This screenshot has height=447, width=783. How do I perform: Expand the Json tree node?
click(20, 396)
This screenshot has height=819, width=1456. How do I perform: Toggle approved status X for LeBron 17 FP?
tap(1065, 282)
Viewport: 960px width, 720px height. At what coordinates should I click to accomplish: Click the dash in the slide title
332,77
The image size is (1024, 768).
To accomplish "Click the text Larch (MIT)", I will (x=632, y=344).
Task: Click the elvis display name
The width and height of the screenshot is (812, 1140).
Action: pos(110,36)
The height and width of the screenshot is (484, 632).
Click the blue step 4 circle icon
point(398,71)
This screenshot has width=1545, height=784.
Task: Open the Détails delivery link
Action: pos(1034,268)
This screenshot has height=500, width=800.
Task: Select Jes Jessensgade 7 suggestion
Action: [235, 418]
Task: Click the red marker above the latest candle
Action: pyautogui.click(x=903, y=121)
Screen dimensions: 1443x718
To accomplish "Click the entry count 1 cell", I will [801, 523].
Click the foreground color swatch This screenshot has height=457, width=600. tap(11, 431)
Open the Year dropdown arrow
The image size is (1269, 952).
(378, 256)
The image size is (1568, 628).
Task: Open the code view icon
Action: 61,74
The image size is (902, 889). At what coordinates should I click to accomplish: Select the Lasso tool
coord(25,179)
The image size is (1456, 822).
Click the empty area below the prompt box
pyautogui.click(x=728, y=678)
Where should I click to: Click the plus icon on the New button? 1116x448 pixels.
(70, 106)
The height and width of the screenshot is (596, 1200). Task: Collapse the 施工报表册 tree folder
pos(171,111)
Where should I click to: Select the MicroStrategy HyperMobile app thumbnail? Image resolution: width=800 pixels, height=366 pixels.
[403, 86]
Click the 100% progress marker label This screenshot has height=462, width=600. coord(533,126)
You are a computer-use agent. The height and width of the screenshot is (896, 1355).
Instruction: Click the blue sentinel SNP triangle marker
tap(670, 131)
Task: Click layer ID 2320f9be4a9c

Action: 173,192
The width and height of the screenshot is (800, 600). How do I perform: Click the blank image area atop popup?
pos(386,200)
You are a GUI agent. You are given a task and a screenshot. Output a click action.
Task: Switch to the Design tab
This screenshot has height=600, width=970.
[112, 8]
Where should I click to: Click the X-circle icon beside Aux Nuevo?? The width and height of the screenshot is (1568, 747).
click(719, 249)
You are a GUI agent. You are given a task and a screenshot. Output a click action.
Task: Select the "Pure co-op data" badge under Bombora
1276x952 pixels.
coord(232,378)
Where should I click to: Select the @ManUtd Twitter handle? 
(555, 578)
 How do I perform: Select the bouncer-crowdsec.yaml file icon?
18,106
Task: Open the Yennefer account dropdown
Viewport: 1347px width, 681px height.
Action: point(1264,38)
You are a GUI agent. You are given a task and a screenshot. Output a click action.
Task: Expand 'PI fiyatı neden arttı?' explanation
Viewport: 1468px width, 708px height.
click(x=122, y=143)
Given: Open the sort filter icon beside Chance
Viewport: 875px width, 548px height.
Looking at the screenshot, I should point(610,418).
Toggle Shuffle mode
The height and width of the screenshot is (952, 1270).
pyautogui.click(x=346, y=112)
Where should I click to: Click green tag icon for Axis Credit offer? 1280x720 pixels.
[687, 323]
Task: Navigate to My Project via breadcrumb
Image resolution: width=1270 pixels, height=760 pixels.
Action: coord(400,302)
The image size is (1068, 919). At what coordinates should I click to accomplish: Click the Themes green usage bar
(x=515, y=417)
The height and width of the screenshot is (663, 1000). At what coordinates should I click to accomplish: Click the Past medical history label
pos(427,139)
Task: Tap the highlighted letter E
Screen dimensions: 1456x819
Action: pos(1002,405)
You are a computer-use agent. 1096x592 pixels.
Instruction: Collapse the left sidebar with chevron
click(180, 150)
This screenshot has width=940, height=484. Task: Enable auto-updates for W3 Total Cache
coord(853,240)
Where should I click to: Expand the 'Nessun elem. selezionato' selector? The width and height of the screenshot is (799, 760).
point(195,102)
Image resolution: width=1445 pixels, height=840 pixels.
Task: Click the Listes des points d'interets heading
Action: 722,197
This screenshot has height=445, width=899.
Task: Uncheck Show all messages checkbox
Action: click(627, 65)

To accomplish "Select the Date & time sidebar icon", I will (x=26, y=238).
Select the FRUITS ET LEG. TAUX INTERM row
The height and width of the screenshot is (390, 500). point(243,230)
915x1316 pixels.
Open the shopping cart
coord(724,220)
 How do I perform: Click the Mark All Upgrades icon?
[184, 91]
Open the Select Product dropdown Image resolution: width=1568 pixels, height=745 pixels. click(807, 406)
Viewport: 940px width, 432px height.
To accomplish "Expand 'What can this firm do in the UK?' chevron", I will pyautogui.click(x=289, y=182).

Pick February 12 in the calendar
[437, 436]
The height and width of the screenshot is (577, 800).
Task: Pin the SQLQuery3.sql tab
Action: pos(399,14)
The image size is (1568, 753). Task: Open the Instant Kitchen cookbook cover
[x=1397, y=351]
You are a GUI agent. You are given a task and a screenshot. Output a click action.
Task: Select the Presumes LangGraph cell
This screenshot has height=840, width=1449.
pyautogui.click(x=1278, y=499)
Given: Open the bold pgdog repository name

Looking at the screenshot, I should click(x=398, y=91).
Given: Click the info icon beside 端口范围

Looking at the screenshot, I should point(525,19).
■ ■ ■ ■ ■
GIVEN PROBLEM » Update the entries from the line with "How do I perform: Click the Mark" to the line with "Open the Select" by replacing "dropdown" with "menu". Keep everything else the same.

OUTPUT FOR THIS TASK »
 How do I perform: Click the Mark All Upgrades icon?
[184, 91]
Open the Select Product menu Image resolution: width=1568 pixels, height=745 pixels. click(807, 406)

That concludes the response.